To this latter charge, the defendant, not unnaturally, did not object. But the plaintiff did object. Cf. Brown v. Du Frey, 1 N.Y.2d 190, 151 N.Y.S.2d 649, 134 N.E.2d 469; Kluttz v. Citron, 2 N.Y.2d 379, 384, 161 N.Y.S.2d 26, 30, 141 N.E.2d 547, 549. Notwithstanding, the plaintiff recovered.

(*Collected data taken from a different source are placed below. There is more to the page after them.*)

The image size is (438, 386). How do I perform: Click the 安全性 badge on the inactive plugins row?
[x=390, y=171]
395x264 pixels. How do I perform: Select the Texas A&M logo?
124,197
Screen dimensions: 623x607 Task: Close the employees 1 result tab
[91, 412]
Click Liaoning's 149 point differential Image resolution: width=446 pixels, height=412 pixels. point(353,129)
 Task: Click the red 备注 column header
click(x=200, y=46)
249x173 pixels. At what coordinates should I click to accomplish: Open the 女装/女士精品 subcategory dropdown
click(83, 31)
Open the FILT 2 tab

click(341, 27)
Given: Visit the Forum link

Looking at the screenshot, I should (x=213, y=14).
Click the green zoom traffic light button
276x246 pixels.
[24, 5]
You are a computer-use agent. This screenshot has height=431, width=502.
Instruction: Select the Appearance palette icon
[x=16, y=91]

The amount awarded by the jury, not having been challenged as excessive, we perceive no grounds for reversing the jury's verdict. The question of the plaintiff's contributory negligence was properly for the jury. Rossman v. La Grega, 28 N.Y.2d 300, 321 N.Y.S.2d 588, 270 N.E.2d 313. And since we cannot reasonably say, on this record, that the jury's verdict is against the weight of the evidence, or that the fact of negligence and proximate cause, as found by the jury, is, as a matter of law, without support in the evidence, we affirm. Kelly v. Watson Elevator Co., 309 N.Y. 49, 127 N.E.2d 802. See, also: Sophian v. Von Linde, 22 A.D.2d 34, 37, 253 N.Y.S.2d 496, 499. Particularly is this sound, since we are exhorted, as an appellate court, not to substitute our evaluation of conflicting evidence for that of a jury, 'if the verdict is one which reasonable men could have rendered after reviewing conflicting evidence. . . .' Triggs v. Advance Trucking Corp., 23 A.D.2d 777, 778, 258 N.Y.S.2d 488, 490.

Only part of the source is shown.